Der Abschied Herbert von Karajans und der Regierungsantritt von Walter Momper (SPD) Anfang 1989 habe dann die lange erhoffte Wende gebracht. Nach seinem Regierungsantritt hatte Momper die Reise der Berliner Philharmonie nach Israel sogar in den Koalitionsverhandlungen mit der Alternativen Liste (Die Grünen) festgeschrieben, was er Stern sogleich mit Stolz verkündet hatte. Im April 1990 schließlich flog das Orchester unter Leitung von Daniel Barenboim nach Israel. Neben einzelnen Konzerten in verschiedenen Städten mit Barenboim war der gemeinsame Auftritt mit dem Israel Philharmonic Orchestra in Tel Aviv unter Leitung von Zubin Mehta sicher der „eindeutige Höhepunkt“, so Stern.

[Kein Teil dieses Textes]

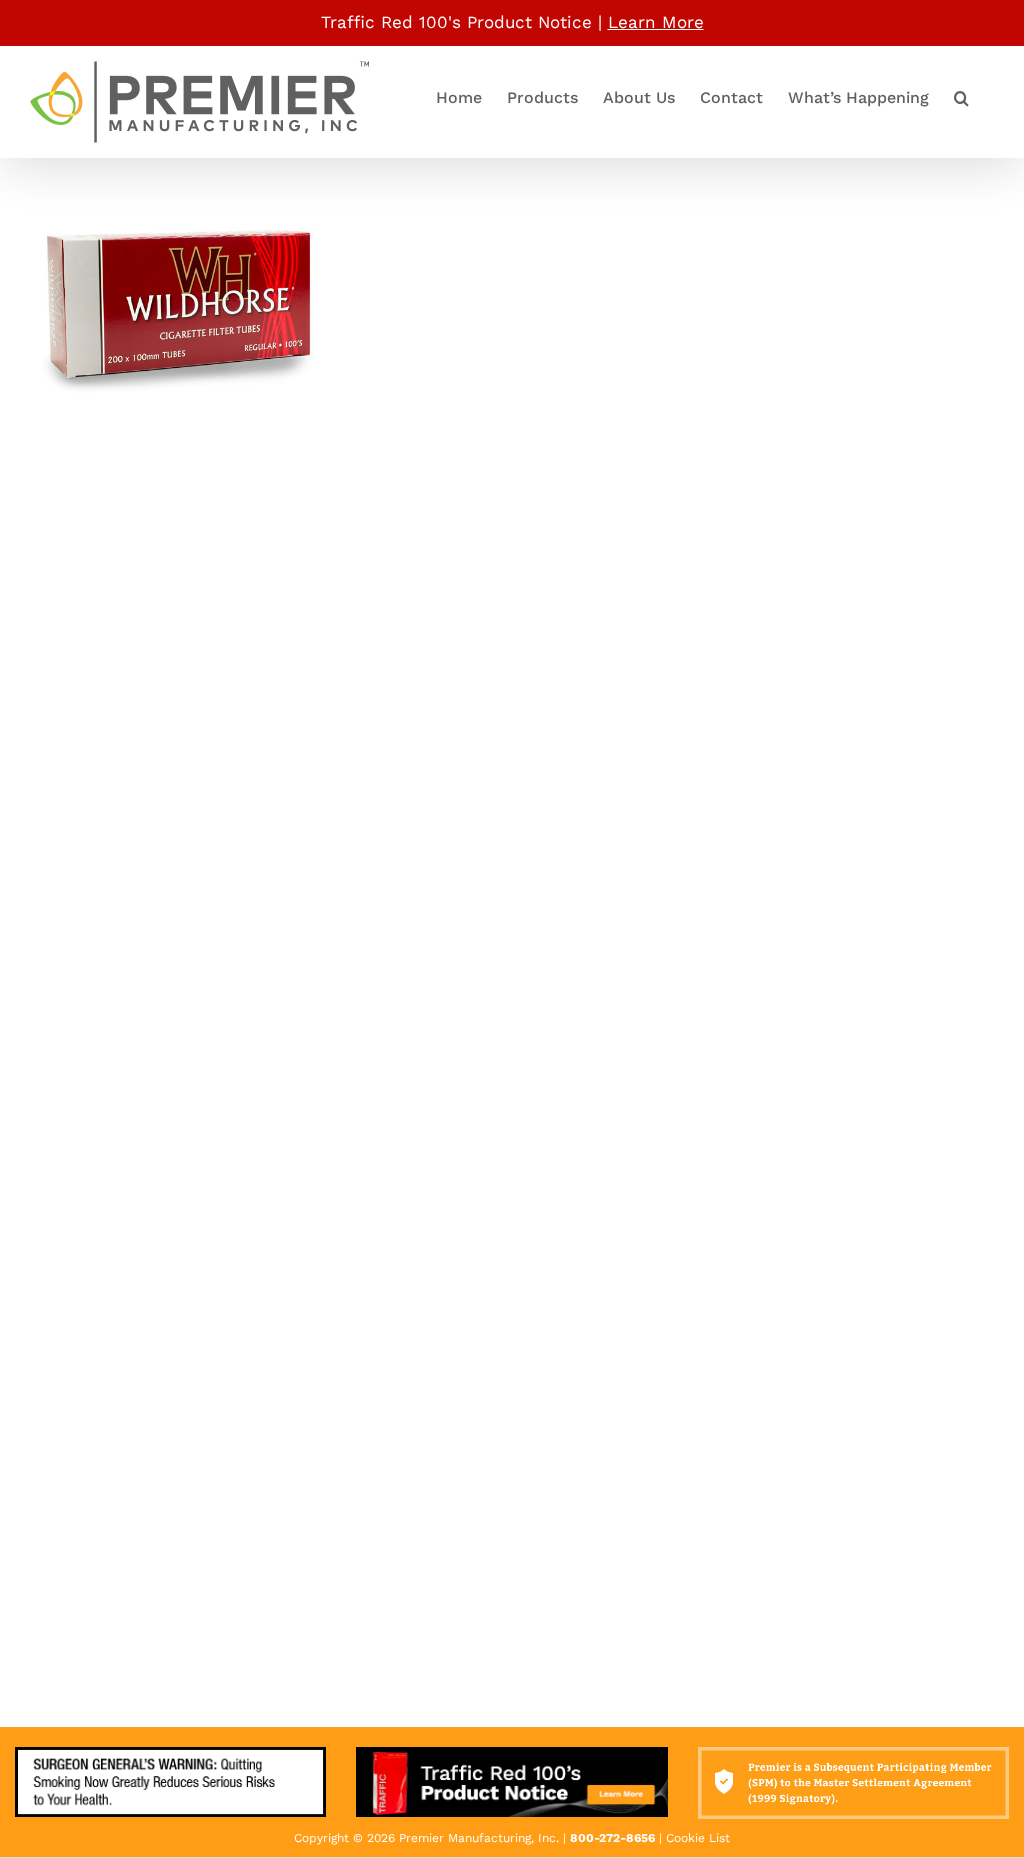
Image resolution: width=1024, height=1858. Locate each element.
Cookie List (698, 1838)
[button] (961, 98)
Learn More (656, 22)
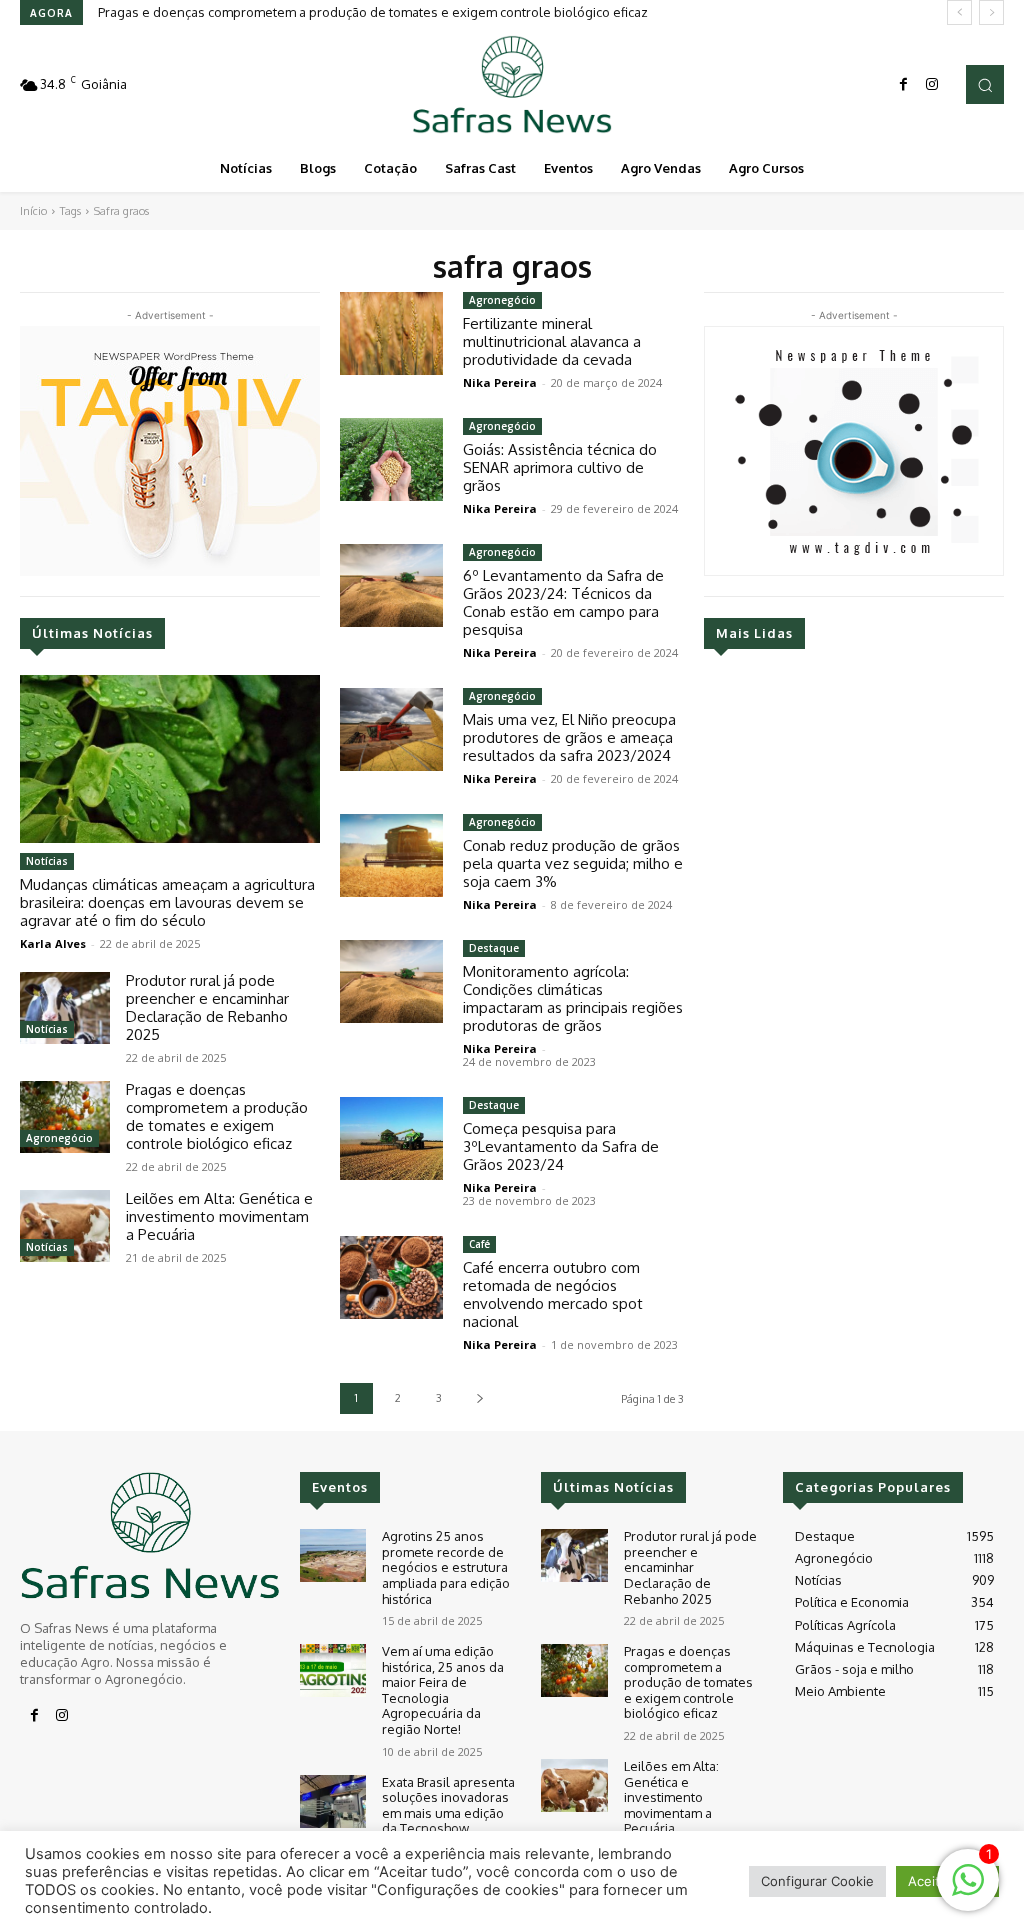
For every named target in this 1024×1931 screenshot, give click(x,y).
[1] (968, 1890)
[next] (991, 12)
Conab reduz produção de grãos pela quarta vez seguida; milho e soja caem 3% (573, 863)
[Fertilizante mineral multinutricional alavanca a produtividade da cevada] (391, 333)
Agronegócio (59, 1138)
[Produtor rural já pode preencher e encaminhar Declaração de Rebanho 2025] (65, 1008)
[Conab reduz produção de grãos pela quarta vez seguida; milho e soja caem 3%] (391, 855)
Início (33, 211)
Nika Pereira (500, 382)
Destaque (494, 948)
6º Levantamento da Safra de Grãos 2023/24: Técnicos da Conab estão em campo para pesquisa (563, 602)
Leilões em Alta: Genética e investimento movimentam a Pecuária (219, 1216)
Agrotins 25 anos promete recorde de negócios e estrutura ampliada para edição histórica (446, 1567)
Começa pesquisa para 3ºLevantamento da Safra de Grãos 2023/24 (561, 1146)
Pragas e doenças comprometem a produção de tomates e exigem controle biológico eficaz (373, 12)
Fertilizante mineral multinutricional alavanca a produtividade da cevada (552, 341)
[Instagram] (932, 85)
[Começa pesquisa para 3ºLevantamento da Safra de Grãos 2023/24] (391, 1138)
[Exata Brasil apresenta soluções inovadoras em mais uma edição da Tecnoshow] (333, 1801)
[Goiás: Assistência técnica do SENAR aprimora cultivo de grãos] (391, 459)
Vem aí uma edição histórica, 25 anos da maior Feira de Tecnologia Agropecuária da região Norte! (443, 1690)
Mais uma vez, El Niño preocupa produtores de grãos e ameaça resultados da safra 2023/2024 (569, 737)
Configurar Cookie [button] (817, 1881)
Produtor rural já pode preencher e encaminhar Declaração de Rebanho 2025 (207, 1007)
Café (479, 1244)
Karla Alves (53, 943)
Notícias (47, 861)
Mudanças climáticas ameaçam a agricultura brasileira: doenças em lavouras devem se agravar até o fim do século (167, 902)
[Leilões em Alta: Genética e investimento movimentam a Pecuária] (65, 1226)
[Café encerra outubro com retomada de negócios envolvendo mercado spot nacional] (391, 1277)
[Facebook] (904, 85)
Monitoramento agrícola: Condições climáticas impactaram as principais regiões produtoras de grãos (573, 998)
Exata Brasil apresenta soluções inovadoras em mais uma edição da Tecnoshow (448, 1805)
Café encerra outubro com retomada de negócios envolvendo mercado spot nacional (553, 1294)
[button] (985, 84)
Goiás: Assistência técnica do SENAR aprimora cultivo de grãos (560, 467)
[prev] (959, 12)
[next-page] (479, 1398)
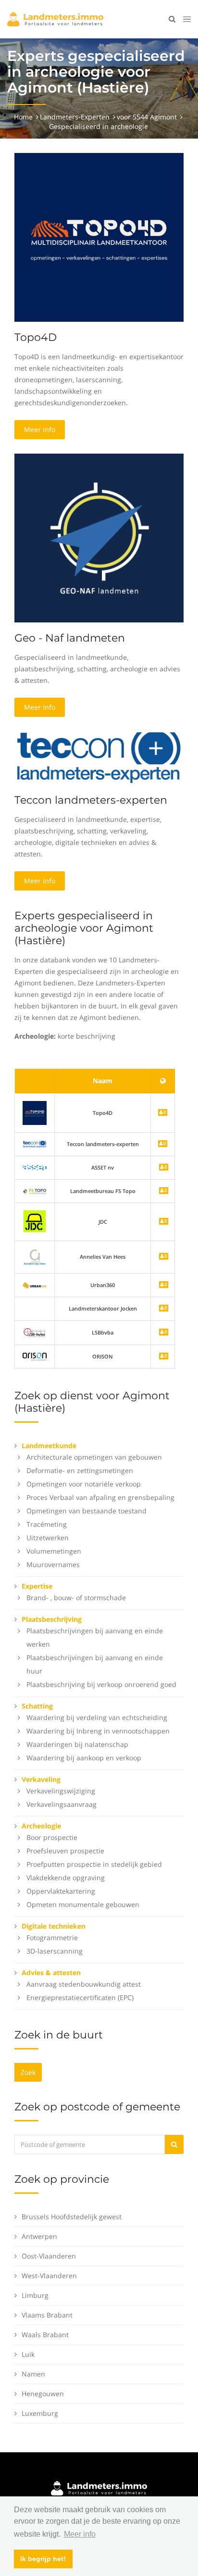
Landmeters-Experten (75, 116)
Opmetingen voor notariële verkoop (83, 1483)
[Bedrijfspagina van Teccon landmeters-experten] (35, 1143)
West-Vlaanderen (49, 2275)
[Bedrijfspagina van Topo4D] (35, 1112)
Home (23, 116)
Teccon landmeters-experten (90, 800)
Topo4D (35, 337)
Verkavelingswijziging (60, 1790)
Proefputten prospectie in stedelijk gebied (94, 1864)
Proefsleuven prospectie (65, 1850)
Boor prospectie (51, 1837)
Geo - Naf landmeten (69, 638)
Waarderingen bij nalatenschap (77, 1744)
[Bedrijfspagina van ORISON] (163, 1356)
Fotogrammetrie (52, 1937)
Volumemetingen (53, 1551)
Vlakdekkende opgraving (65, 1877)
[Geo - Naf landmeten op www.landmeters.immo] (99, 537)
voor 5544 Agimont (147, 116)
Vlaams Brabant (47, 2314)
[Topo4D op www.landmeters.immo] (99, 236)
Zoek (28, 2072)
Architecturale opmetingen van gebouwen (94, 1457)
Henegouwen (43, 2393)
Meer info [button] (80, 2534)
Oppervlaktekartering (60, 1891)
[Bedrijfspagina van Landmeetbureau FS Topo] (163, 1191)
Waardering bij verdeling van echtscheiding (96, 1717)
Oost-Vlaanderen (49, 2255)
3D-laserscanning (54, 1950)
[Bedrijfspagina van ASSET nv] (163, 1167)
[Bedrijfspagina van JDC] (163, 1222)
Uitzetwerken (47, 1537)
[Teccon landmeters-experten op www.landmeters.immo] (99, 756)
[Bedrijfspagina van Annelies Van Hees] (163, 1257)
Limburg (35, 2295)
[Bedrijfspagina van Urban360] (163, 1285)
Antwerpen (39, 2236)
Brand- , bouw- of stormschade (76, 1597)
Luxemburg (40, 2413)
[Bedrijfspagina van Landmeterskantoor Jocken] (163, 1308)
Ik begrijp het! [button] (43, 2559)
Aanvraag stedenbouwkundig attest (83, 1984)
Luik (28, 2354)
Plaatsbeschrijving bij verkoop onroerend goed (101, 1684)
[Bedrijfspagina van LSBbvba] (163, 1332)
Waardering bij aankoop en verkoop (83, 1757)
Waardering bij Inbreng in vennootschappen (98, 1730)
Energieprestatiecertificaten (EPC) (80, 1997)
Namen (33, 2373)
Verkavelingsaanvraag (61, 1804)
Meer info (39, 429)
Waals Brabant (45, 2334)
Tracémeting (46, 1524)
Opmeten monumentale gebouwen (82, 1904)
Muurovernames (53, 1564)
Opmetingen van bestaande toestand (86, 1510)
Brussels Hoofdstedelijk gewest (72, 2216)
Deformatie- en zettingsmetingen (79, 1470)
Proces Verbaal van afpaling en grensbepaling (100, 1497)
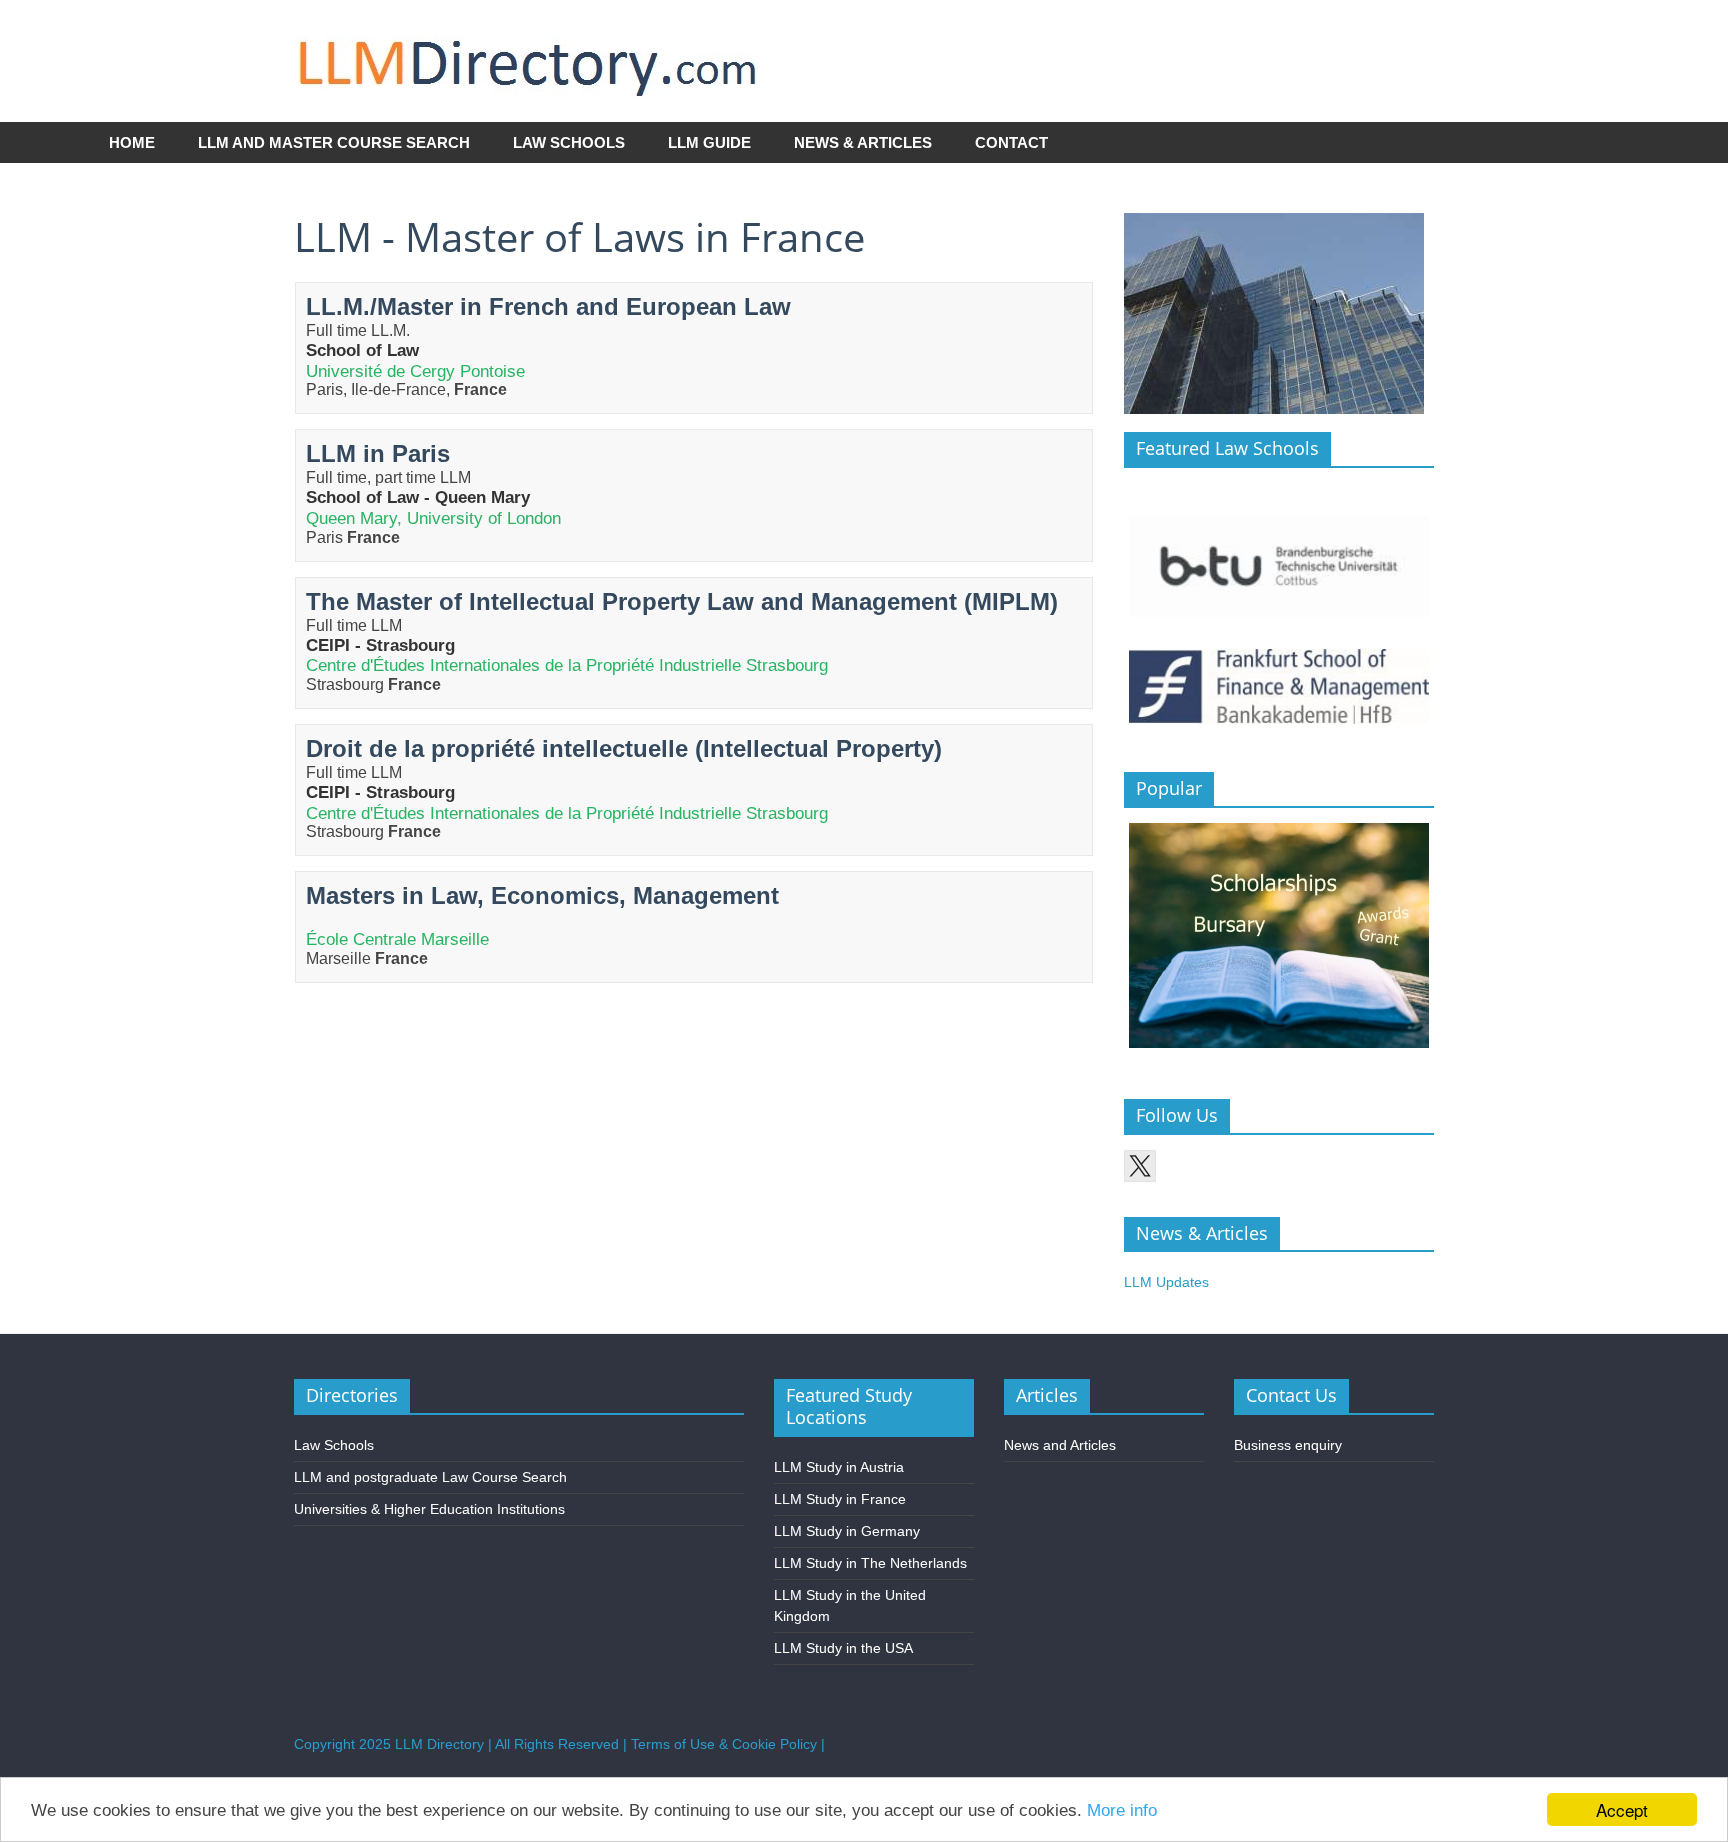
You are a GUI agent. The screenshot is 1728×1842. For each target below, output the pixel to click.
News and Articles (1060, 1445)
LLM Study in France (840, 1499)
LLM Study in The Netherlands (870, 1563)
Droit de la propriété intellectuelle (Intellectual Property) (624, 748)
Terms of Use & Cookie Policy (724, 1744)
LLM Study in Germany (847, 1531)
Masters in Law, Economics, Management (542, 895)
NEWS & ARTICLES (863, 142)
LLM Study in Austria (839, 1467)
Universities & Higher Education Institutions (429, 1509)
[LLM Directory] (528, 28)
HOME (132, 142)
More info (1122, 1810)
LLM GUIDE (709, 142)
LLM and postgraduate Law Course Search (430, 1477)
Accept (1622, 1809)
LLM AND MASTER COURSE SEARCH (334, 142)
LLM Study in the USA (843, 1648)
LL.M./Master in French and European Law (548, 306)
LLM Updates (1166, 1282)
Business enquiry (1288, 1445)
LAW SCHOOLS (569, 142)
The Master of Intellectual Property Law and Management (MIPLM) (682, 601)
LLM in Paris (378, 453)
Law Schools (334, 1445)
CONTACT (1011, 142)
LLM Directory (439, 1744)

Das Konzert sei nicht nur ihm selbst und Walter Momper, der das Orchester begleitete, sondern auch allen Musikern noch lange im Gedächtnis geblieben, zumal es mit der israelischen Nationalhymne Hatikva beendet wurde, so Stern.
Diskussion:
„Bei den Probespielen in Israel gab es immer Wagner und Strauss.“
Bei der anschließenden Diskussion interessierte das Publikum nicht nur für die laut Hellmut Stern „ungerechtfertigten Vorwürfe“ gegen Barenboim, der als erster in Israel öffentlich Wagner gespielt hatte, sondern auch die Frage nach weiteren Israel-Tourneen, die später nicht mehr zustande kamen. Stern verwies darauf, dass es bereits kurz nach dem Holocaust beim Israel Philharmonic Orchestra bei Probespielen zur Aufnahme in das Orchester üblich gewesen sei, Partien aus Werken von Strauss und Wagner zu verlangen und zu spielen, auch wenn dies offiziell unerwünscht war. Viele Israelis, gerade die sog. Jeckes – hätten sich dazu dort eingefunden. Für Stern ist Wagner „zugleich ein Genie und ein Schwein“, seine Musik aber gehöre bis heute zur besten weltweit. In dem Zusammenhang unterstrich Stern auch, für ihn sei „gute Musik“ wertfrei zu beurteilen, dies gelte auch für die Melodie des Horst-Wessel-Liedes. Schlecht werde Musik erst durch diskriminierende und hasserfüllte Texte.
Dass die Berliner Philharmoniker nach einer zweiten Tournee im Jahre 1993 nicht mehr nach Israel gefahren seien, führte Stern vor allem darauf zurück, dass sie zahlreiche lukrative Angebote aus anderen Ländern bekommen hätten; zudem sei er selbst bald darauf pensioniert und als treibende Kraft im Orchesterbetrieb nicht mehr präsent gewesen. Die erste Orchesterreise nach China, bei der es beim Ausstieg am Flughafen durch die fehlende Befestigung der Gangway zu zwei schwerverletzten Musikern kam, sei für ihn ein besonderes Erlebnis gewesen, da er nach dem Exil mit seinen Eltern in Harbin zum ersten Mal wieder chinesischen Boden betreten hatte.
Im Anschluss an Vortrag und Diskussion versammelten sich die Gäste bei z.T. selbst gebackenen Plätzchen und Kuchen sowie Kaffee, kalten Getränken und Wein um adventlich geschmückte Tische und vertieften das gerade Gehörte in lebhaften Gesprächen. Wir bedanken uns bei all denjenigen, die mit ihrer Gabe oder einer kleinen Spende zum Gelingen des Abends beigetragen haben.